In the late 1980s, as the rifts between his sons deepened, Karunanidhi sent Alagiri to Madurai, delimiting the bastions of their children. Alagiri took over ‘Murasoli’, then a powerful party organ that had grown in stature and influence among party members. When Stalin, as then secretary of the youth wing of the DMK, conducted a state conference in Virudhunagar in 2001, Alagiri was accused of asking cadres to stay away from the program. He was suspended from the DMK. The party’s general secretary, K Anbazhagan, issued a diktat asking party members not to share with Alagiri. The seeds had been sown to deepen the gap between the brothers.
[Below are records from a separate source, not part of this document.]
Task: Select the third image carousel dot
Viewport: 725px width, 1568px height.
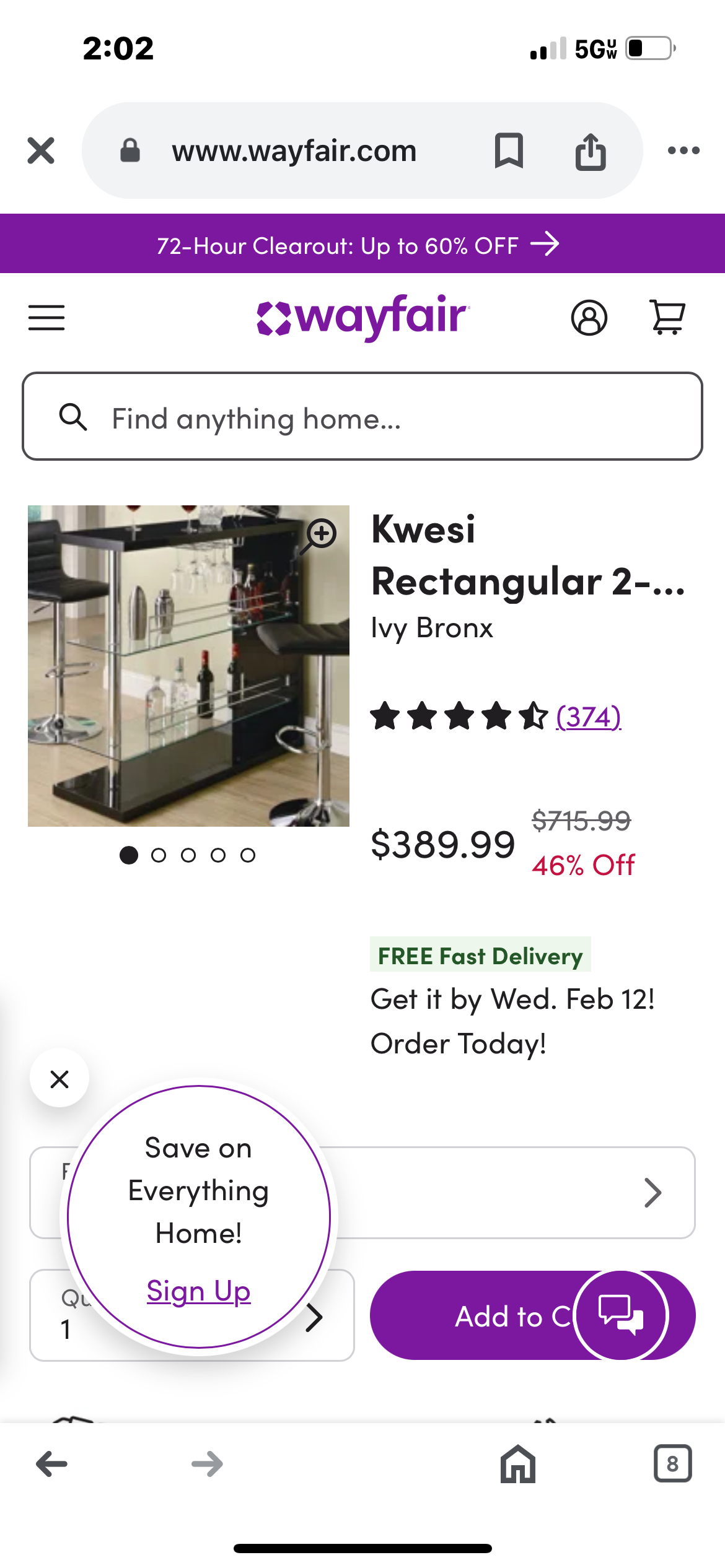Action: [x=188, y=855]
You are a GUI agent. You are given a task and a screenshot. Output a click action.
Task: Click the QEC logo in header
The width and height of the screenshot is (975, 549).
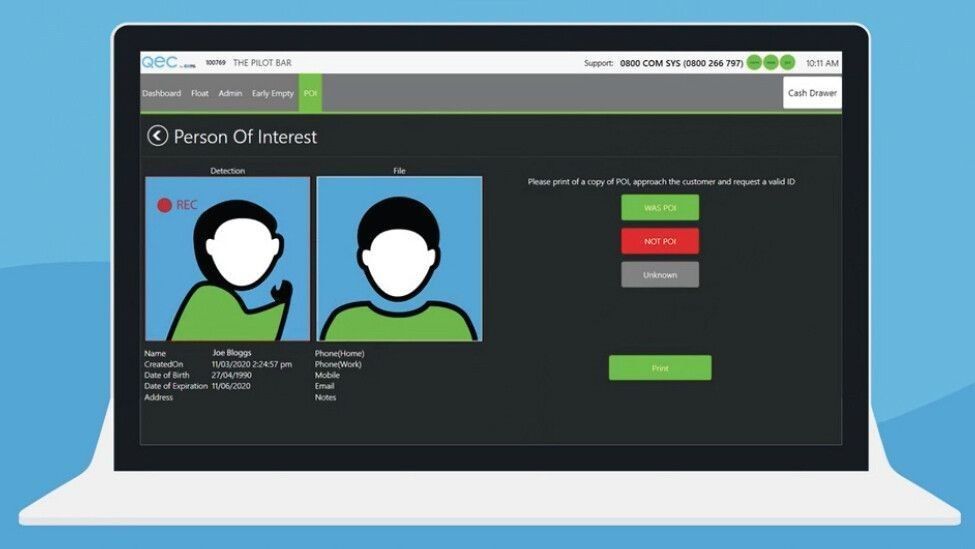tap(160, 62)
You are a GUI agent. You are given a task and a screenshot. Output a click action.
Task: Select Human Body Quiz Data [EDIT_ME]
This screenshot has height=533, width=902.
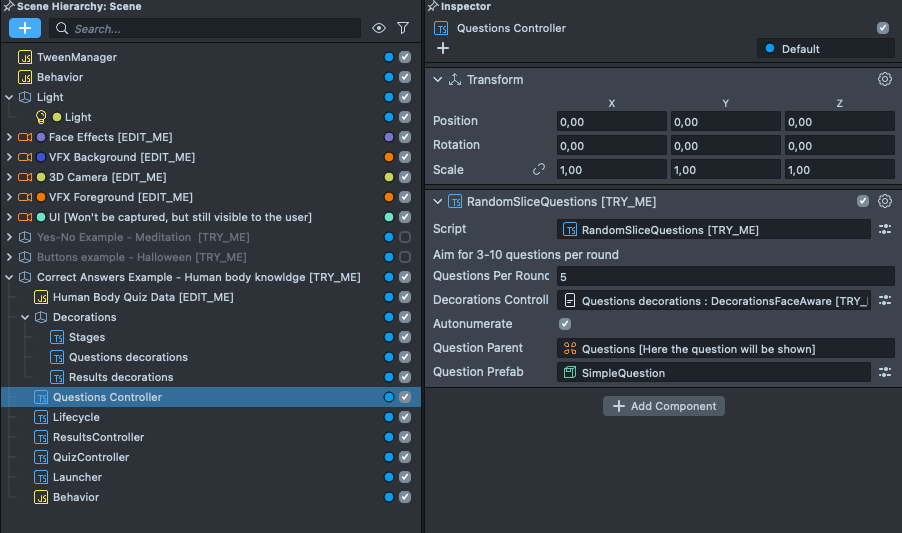(143, 297)
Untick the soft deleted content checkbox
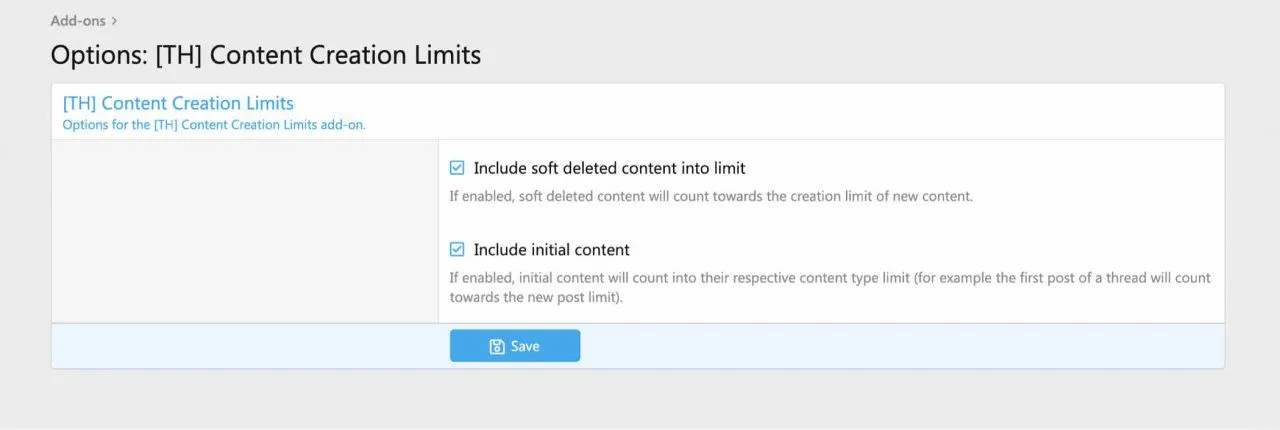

In 2001, after his suspension, Alagiri distanced himself from elections to the Madurai Corporation Council. But seven of his supporters fought as independents and won. AIADMK and its allies won 37 seats in the 72-member council and DMK 35. Alagiri supporter D Chinnasamy was elected deputy mayor. After Chinnasamy’s death in 2005, Alagiri supporter Ghouse Basha was elected deputy mayor, unopposed. Alagiri thus established his supremacy in the Madurai region.
Although Alagiri did not hold an official position in the DMK, he continued to influence the party cadre which led to feuds and factionalism. High-level leaders like T Kiruttinnan and former assembly chairman PTR Palanivelrajan strongly opposed it. In May 2003, Kiruttinan was shot and killed and Alagiri was prosecuted as the main suspect. On May 9, 2007, Alagiri supporters set fire to the office of the Dinakaran newspaper, owned by Kalanithi Maran after he cast Stalin as Karunanidhi’s successor in a poll conducted by him. Three newspaper workers were killed in the incident. The DMK distanced itself from Alagiri.
In 2009, Alagiri was asked to lead the party’s electoral machinery for the Thirumangalam election. It was the same year that the 2G scam broke out with the party’s leadership fighting to avoid corruption charges and fighting to save its image. Alagiri was named organizing secretary for the DMK South Zone, his first official position in the party. It was around this time that Stalin was appointed treasurer of DMK, for which Alagiri now claims he was instrumental. He says that he had persuaded his father to appoint Stalin to the post.
After DMK’s victory at Thirumangalam by choice, the head of DMK, Karunanidhi, gave his eldest son Alagiri the ticket to contest Madurai’s Lok Sabha elections. Alagiri became the first deputy of DMK in Madurai and later the Union Minister of Chemicals and Fertilizers. In return, his brother was appointed Senior Deputy Minister of Tamil Nadu from 2009 to 2011.
Alagiri was expelled from the DMK on January 24, 2014, six days before his birthday, for his statements that the DMK would lose in the Lok Sabha elections. His father, however, said he was expelling him for saying that Stalin would die in a few months. Then Karunanidhi fell ill, and Alagiri’s attempts to return to the party seemed doomed.
Following the death of his father on August 7, 2018, Stalin took over as party chairman. The conflict between the two brothers seemed to deepen, ensuring that Alagiri remained expelled from the DMK.